**EXCERPTED PASSAGE**.
Kingston said several factors contributed to the demise of King Island. Pregnant women were choosing to stay in Nome, where there were doctors. Many men were drafted into the military during World War II. In the late 1940s and ‘50s, tuberculosis killed some people and hospitalized others. And ultimately, as with other Alaska villages vacated in modern times, paying jobs were available in more accessible towns.

Looking back, Pushruk said life on King Island was difficult, given its isolation and harsh storms that sent waves crashing to shore. She remembers times when there was no whale blubber left for lighting lamps inside her family’s “antique house.” She remembers having to melt snow and ice to wash clothes, the hours spent bending over to pick salmon berries and greens, the endless climbing.

In the early 1950s, when she was 27, Pushruk was stricken with tuberculosis and left the island for treatment at the Mount Edgecumbe Indian Health Service hospital in Sitka. Her oldest sister and her grandmother died of the disease.

**REQUIRED WORK**.
Retype the King Island passage from the part that opens with the words containing "Kingston said several" through the part that closes with "more accessible towns.".

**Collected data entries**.
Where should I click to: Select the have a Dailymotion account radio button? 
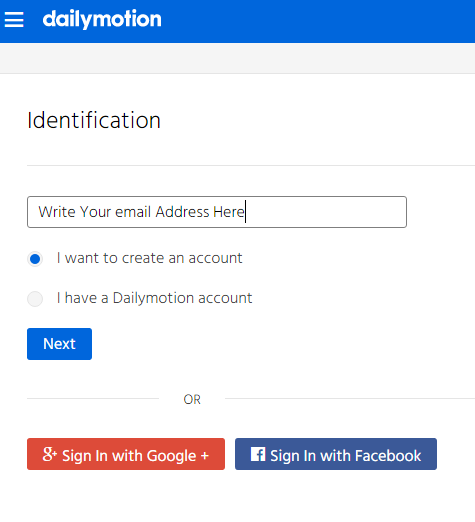click(35, 299)
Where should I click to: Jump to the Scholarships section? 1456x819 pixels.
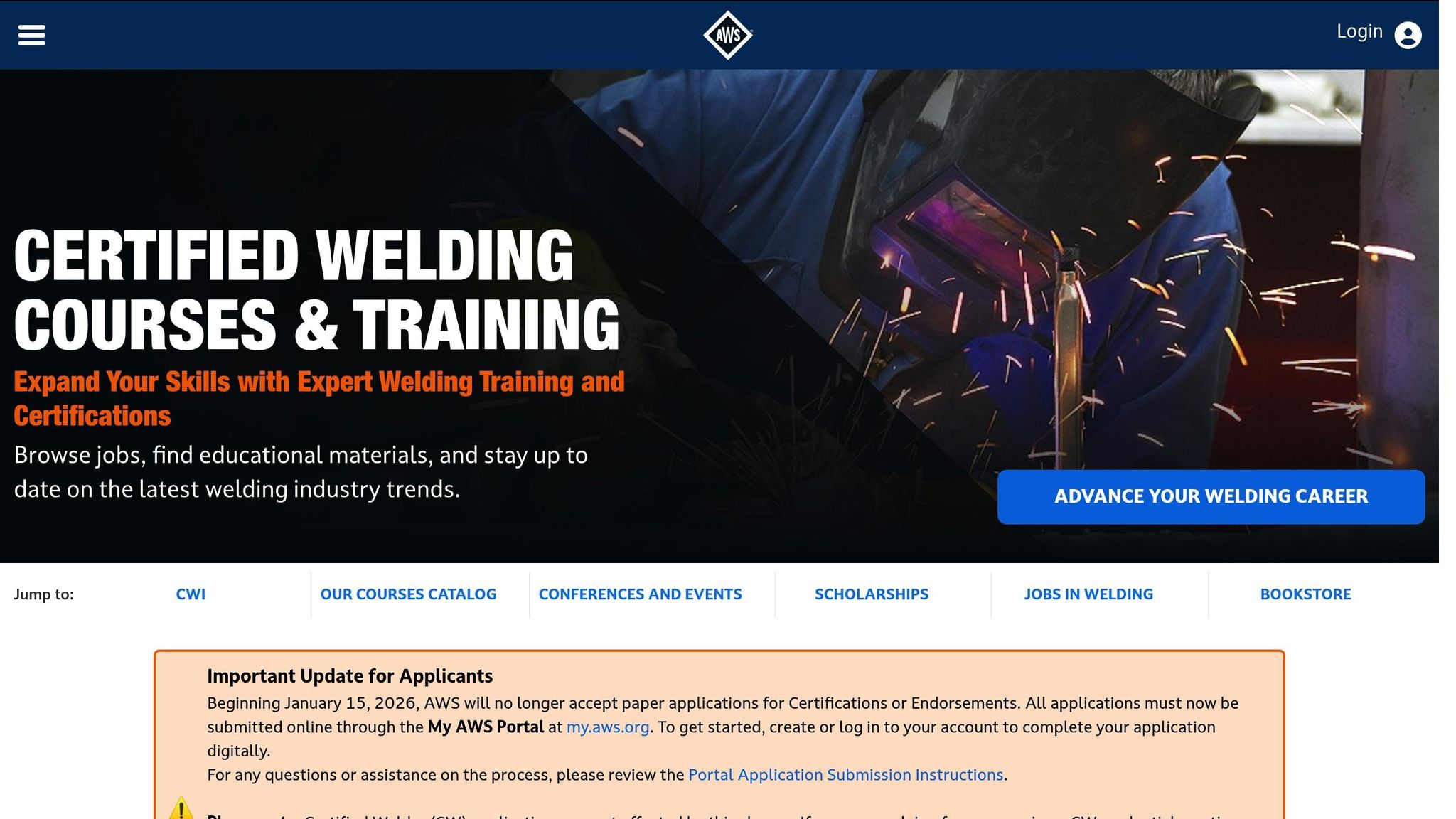click(871, 594)
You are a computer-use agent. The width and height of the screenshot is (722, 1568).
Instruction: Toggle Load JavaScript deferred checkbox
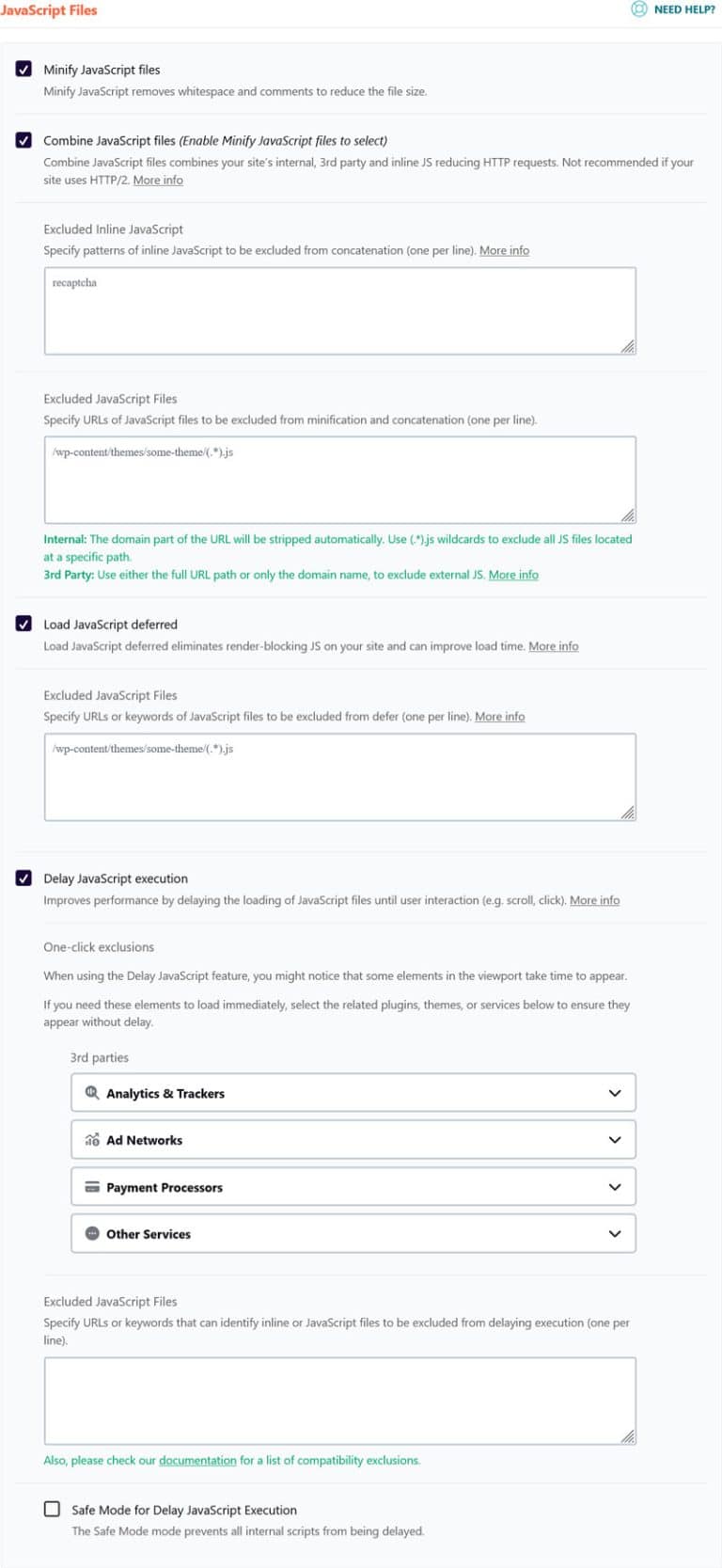pyautogui.click(x=24, y=624)

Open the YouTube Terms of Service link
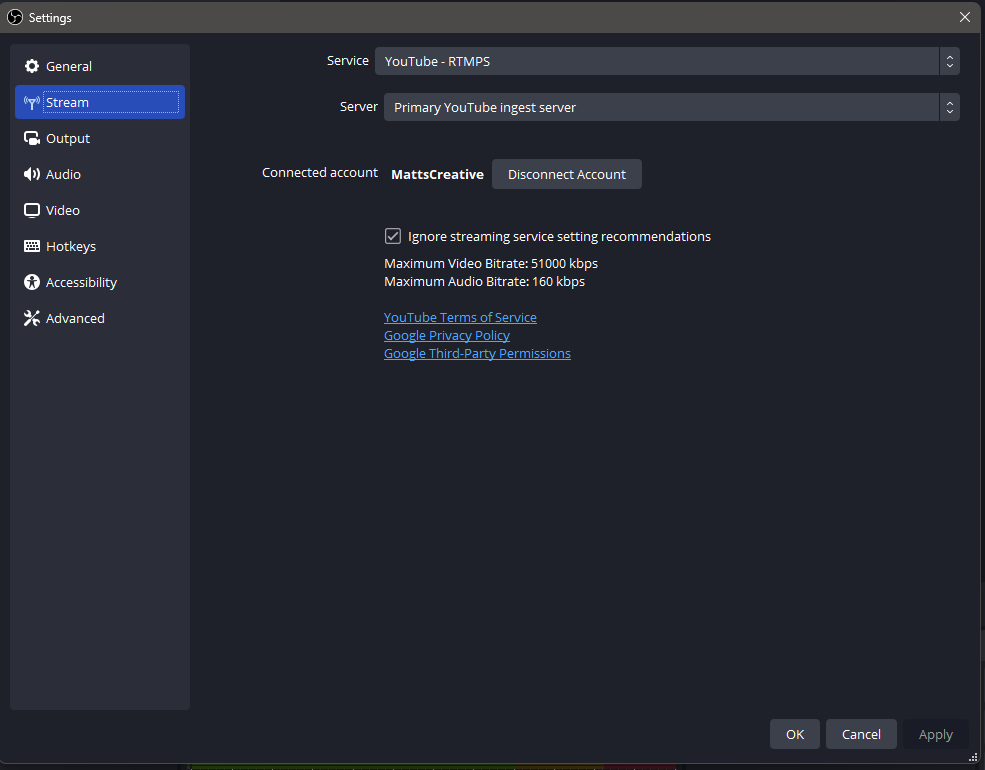point(460,316)
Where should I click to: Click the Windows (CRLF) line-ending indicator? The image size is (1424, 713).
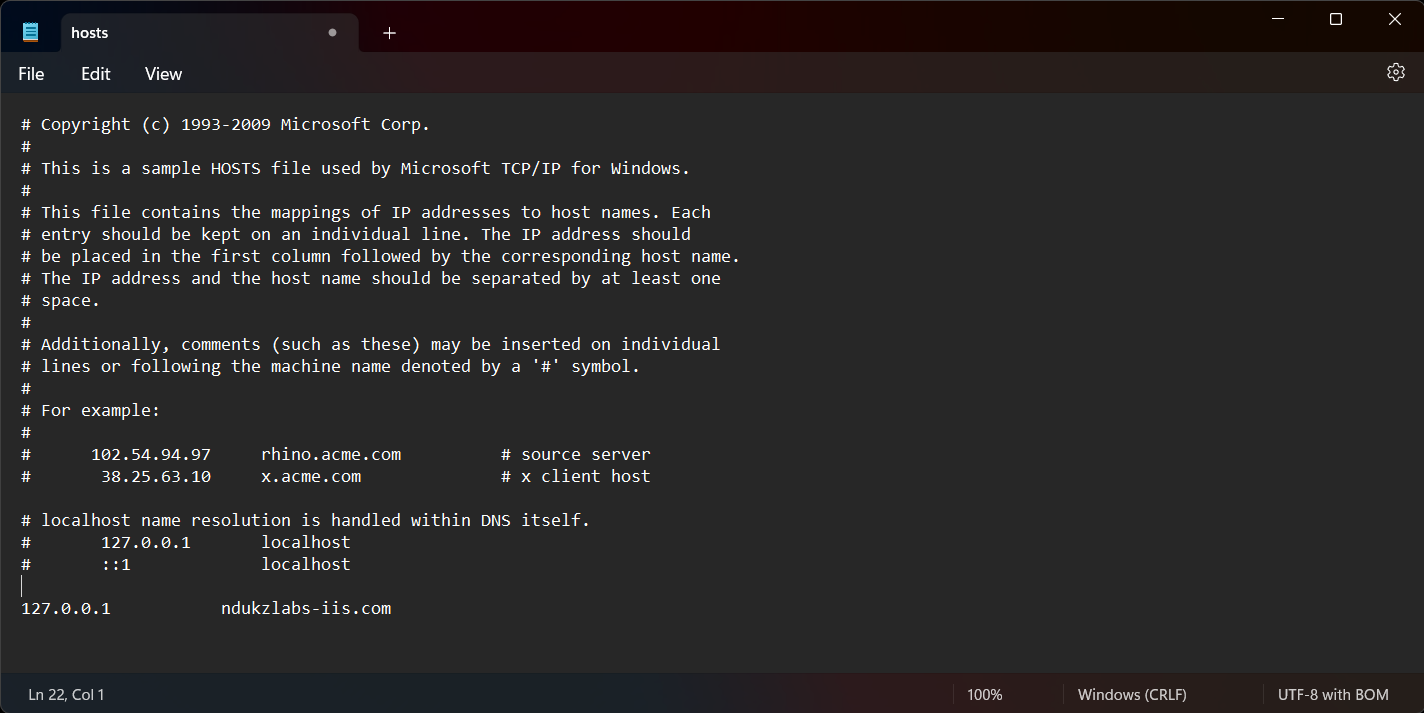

**TASK SOLUTION**.
Kingston said several factors contributed to the demise of King Island. Pregnant women were choosing to stay in Nome, where there were doctors. Many men were drafted into the military during World War II. In the late 1940s and ‘50s, tuberculosis killed some people and hospitalized others. And ultimately, as with other Alaska villages vacated in modern times, paying jobs were available in more accessible towns.